[Stored data]
******************************

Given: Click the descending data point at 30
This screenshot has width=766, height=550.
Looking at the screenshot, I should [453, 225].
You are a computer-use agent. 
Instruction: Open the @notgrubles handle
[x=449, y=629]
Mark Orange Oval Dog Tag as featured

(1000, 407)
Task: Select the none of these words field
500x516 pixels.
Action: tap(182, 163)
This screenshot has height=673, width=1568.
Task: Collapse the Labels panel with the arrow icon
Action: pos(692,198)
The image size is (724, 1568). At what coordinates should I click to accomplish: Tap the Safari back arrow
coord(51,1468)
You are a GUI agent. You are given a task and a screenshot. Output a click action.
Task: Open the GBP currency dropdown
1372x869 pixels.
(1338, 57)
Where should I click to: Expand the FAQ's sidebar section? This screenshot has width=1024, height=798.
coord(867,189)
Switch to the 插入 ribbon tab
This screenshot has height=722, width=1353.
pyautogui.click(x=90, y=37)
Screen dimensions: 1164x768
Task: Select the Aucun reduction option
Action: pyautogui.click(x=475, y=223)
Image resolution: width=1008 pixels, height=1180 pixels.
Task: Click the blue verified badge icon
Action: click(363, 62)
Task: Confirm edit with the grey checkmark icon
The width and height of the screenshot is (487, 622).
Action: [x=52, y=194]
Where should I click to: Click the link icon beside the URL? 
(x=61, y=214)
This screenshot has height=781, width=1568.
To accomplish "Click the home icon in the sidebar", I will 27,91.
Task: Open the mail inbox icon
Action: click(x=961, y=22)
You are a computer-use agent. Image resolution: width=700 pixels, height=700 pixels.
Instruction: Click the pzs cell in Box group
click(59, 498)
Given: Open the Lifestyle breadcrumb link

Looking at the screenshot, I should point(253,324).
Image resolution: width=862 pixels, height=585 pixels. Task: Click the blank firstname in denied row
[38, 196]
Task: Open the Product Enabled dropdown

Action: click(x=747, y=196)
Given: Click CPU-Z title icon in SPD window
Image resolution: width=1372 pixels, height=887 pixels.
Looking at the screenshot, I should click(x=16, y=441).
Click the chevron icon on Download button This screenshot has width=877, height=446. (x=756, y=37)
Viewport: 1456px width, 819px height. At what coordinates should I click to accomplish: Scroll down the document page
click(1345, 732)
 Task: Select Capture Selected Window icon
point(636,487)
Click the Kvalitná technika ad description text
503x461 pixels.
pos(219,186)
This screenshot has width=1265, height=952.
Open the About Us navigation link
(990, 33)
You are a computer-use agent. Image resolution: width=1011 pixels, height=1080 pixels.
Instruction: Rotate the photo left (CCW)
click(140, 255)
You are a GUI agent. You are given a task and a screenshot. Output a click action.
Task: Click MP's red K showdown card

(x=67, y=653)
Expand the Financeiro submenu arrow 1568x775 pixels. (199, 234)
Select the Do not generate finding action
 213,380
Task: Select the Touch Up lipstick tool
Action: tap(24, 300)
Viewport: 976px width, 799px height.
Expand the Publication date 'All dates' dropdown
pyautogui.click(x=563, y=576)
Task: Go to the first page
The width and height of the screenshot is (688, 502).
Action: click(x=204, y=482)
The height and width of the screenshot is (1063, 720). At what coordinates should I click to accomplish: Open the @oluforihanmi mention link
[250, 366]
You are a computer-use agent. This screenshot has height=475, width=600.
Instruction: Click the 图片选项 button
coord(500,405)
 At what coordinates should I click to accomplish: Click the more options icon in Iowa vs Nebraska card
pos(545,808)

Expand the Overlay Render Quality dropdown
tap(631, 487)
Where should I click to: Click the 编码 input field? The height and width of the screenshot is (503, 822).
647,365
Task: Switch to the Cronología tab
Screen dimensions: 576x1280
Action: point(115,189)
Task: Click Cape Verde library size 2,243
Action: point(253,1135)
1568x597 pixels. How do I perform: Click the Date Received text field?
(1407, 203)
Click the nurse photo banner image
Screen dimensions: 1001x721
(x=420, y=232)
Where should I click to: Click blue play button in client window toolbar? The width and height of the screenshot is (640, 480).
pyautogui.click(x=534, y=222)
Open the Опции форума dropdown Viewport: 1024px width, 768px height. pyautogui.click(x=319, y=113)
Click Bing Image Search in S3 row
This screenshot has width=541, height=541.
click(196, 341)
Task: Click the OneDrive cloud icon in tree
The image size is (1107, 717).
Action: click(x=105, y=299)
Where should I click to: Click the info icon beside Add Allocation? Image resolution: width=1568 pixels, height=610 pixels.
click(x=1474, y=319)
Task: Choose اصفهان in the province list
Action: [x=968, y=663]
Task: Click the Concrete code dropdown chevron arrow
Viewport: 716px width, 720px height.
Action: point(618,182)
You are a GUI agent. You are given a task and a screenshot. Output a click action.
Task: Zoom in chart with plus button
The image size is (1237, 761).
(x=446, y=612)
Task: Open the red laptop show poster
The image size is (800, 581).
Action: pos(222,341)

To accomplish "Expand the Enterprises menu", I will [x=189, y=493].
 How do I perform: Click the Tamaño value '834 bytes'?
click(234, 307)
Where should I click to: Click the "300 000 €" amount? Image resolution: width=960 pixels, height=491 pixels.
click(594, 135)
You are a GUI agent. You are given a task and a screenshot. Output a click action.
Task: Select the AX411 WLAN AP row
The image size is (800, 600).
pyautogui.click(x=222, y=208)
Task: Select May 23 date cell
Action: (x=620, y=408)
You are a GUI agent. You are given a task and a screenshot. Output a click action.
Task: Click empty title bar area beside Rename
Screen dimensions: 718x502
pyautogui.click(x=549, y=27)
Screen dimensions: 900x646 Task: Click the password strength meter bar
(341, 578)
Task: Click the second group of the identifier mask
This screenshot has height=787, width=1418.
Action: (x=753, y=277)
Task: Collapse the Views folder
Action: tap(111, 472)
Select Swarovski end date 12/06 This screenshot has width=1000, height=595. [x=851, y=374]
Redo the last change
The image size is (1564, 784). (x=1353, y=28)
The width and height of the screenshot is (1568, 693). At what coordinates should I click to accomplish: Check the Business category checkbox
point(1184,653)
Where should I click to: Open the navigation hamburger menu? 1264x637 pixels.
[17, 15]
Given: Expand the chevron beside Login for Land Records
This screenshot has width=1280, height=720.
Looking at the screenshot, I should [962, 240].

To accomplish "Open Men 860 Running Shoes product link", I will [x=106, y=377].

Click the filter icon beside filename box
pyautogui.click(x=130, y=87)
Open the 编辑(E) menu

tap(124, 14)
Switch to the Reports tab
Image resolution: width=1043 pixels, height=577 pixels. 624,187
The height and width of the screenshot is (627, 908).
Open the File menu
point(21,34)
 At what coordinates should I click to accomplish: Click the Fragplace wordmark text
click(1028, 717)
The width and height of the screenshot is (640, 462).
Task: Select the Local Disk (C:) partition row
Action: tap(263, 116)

******************************

- _Work instructions_
Every record above is to be given again precisely.

- _Written solution_
Given: Click the descending data point at 30
This screenshot has width=766, height=550.
Looking at the screenshot, I should [453, 225].
You are a computer-use agent. 
Instruction: Open the @notgrubles handle
[x=449, y=629]
Mark Orange Oval Dog Tag as featured

(1000, 407)
Task: Select the none of these words field
500x516 pixels.
Action: tap(182, 163)
This screenshot has height=673, width=1568.
Task: Collapse the Labels panel with the arrow icon
Action: pos(692,198)
The image size is (724, 1568). At what coordinates should I click to accomplish: Tap the Safari back arrow
coord(51,1468)
You are a GUI agent. You are given a task and a screenshot. Output a click action.
Task: Open the GBP currency dropdown
1372x869 pixels.
(1338, 57)
Where should I click to: Expand the FAQ's sidebar section? This screenshot has width=1024, height=798.
coord(867,189)
Switch to the 插入 ribbon tab
This screenshot has height=722, width=1353.
pyautogui.click(x=90, y=37)
Screen dimensions: 1164x768
Task: Select the Aucun reduction option
Action: pyautogui.click(x=475, y=223)
Image resolution: width=1008 pixels, height=1180 pixels.
Task: Click the blue verified badge icon
Action: click(363, 62)
Task: Confirm edit with the grey checkmark icon
The width and height of the screenshot is (487, 622).
Action: [x=52, y=194]
Where should I click to: Click the link icon beside the URL? 
(x=61, y=214)
This screenshot has height=781, width=1568.
To accomplish "Click the home icon in the sidebar", I will 27,91.
Task: Open the mail inbox icon
Action: click(x=961, y=22)
You are a computer-use agent. Image resolution: width=700 pixels, height=700 pixels.
Instruction: Click the pzs cell in Box group
click(59, 498)
Given: Open the Lifestyle breadcrumb link

Looking at the screenshot, I should point(253,324).
Image resolution: width=862 pixels, height=585 pixels. Task: Click the blank firstname in denied row
[38, 196]
Task: Open the Product Enabled dropdown

Action: click(x=747, y=196)
Given: Click CPU-Z title icon in SPD window
Image resolution: width=1372 pixels, height=887 pixels.
Looking at the screenshot, I should click(x=16, y=441).
Click the chevron icon on Download button This screenshot has width=877, height=446. (x=756, y=37)
Viewport: 1456px width, 819px height. At what coordinates should I click to accomplish: Scroll down the document page
click(1345, 732)
 Task: Select Capture Selected Window icon
point(636,487)
Click the Kvalitná technika ad description text
503x461 pixels.
pos(219,186)
This screenshot has width=1265, height=952.
Open the About Us navigation link
(990, 33)
You are a computer-use agent. Image resolution: width=1011 pixels, height=1080 pixels.
Instruction: Rotate the photo left (CCW)
click(140, 255)
You are a GUI agent. You are given a task and a screenshot. Output a click action.
Task: Click MP's red K showdown card

(x=67, y=653)
Expand the Financeiro submenu arrow 1568x775 pixels. (199, 234)
Select the Do not generate finding action
 213,380
Task: Select the Touch Up lipstick tool
Action: tap(24, 300)
Viewport: 976px width, 799px height.
Expand the Publication date 'All dates' dropdown
pyautogui.click(x=563, y=576)
Task: Go to the first page
The width and height of the screenshot is (688, 502).
Action: click(x=204, y=482)
The height and width of the screenshot is (1063, 720). At what coordinates should I click to accomplish: Open the @oluforihanmi mention link
[250, 366]
You are a computer-use agent. This screenshot has height=475, width=600.
Instruction: Click the 图片选项 button
coord(500,405)
 At what coordinates should I click to accomplish: Click the more options icon in Iowa vs Nebraska card
pos(545,808)

Expand the Overlay Render Quality dropdown
tap(631, 487)
Where should I click to: Click the 编码 input field? The height and width of the screenshot is (503, 822).
647,365
Task: Switch to the Cronología tab
Screen dimensions: 576x1280
Action: point(115,189)
Task: Click Cape Verde library size 2,243
Action: point(253,1135)
1568x597 pixels. How do I perform: Click the Date Received text field?
(1407, 203)
Click the nurse photo banner image
Screen dimensions: 1001x721
(x=420, y=232)
Where should I click to: Click blue play button in client window toolbar? The width and height of the screenshot is (640, 480).
pyautogui.click(x=534, y=222)
Open the Опции форума dropdown Viewport: 1024px width, 768px height. pyautogui.click(x=319, y=113)
Click Bing Image Search in S3 row
This screenshot has width=541, height=541.
click(196, 341)
Task: Click the OneDrive cloud icon in tree
The image size is (1107, 717).
Action: click(x=105, y=299)
Where should I click to: Click the info icon beside Add Allocation? Image resolution: width=1568 pixels, height=610 pixels.
click(x=1474, y=319)
Task: Choose اصفهان in the province list
Action: [x=968, y=663]
Task: Click the Concrete code dropdown chevron arrow
Viewport: 716px width, 720px height.
Action: point(618,182)
You are a GUI agent. You are given a task and a screenshot. Output a click action.
Task: Zoom in chart with plus button
The image size is (1237, 761).
(x=446, y=612)
Task: Open the red laptop show poster
The image size is (800, 581).
Action: pos(222,341)

To accomplish "Expand the Enterprises menu", I will [x=189, y=493].
 How do I perform: Click the Tamaño value '834 bytes'?
click(234, 307)
Where should I click to: Click the "300 000 €" amount? Image resolution: width=960 pixels, height=491 pixels.
click(594, 135)
You are a GUI agent. You are given a task and a screenshot. Output a click action.
Task: Select the AX411 WLAN AP row
The image size is (800, 600).
pyautogui.click(x=222, y=208)
Task: Select May 23 date cell
Action: (x=620, y=408)
You are a GUI agent. You are given a task and a screenshot. Output a click action.
Task: Click empty title bar area beside Rename
Screen dimensions: 718x502
pyautogui.click(x=549, y=27)
Screen dimensions: 900x646 Task: Click the password strength meter bar
(341, 578)
Task: Click the second group of the identifier mask
This screenshot has height=787, width=1418.
Action: (x=753, y=277)
Task: Collapse the Views folder
Action: tap(111, 472)
Select Swarovski end date 12/06 This screenshot has width=1000, height=595. [x=851, y=374]
Redo the last change
The image size is (1564, 784). (x=1353, y=28)
The width and height of the screenshot is (1568, 693). At what coordinates should I click to accomplish: Check the Business category checkbox
point(1184,653)
Where should I click to: Open the navigation hamburger menu? 1264x637 pixels.
[17, 15]
Given: Expand the chevron beside Login for Land Records
This screenshot has width=1280, height=720.
Looking at the screenshot, I should [962, 240].

To accomplish "Open Men 860 Running Shoes product link", I will [x=106, y=377].

Click the filter icon beside filename box
pyautogui.click(x=130, y=87)
Open the 编辑(E) menu

tap(124, 14)
Switch to the Reports tab
Image resolution: width=1043 pixels, height=577 pixels. 624,187
The height and width of the screenshot is (627, 908).
Open the File menu
point(21,34)
 At what coordinates should I click to accomplish: Click the Fragplace wordmark text
click(1028, 717)
The width and height of the screenshot is (640, 462).
Task: Select the Local Disk (C:) partition row
Action: tap(263, 116)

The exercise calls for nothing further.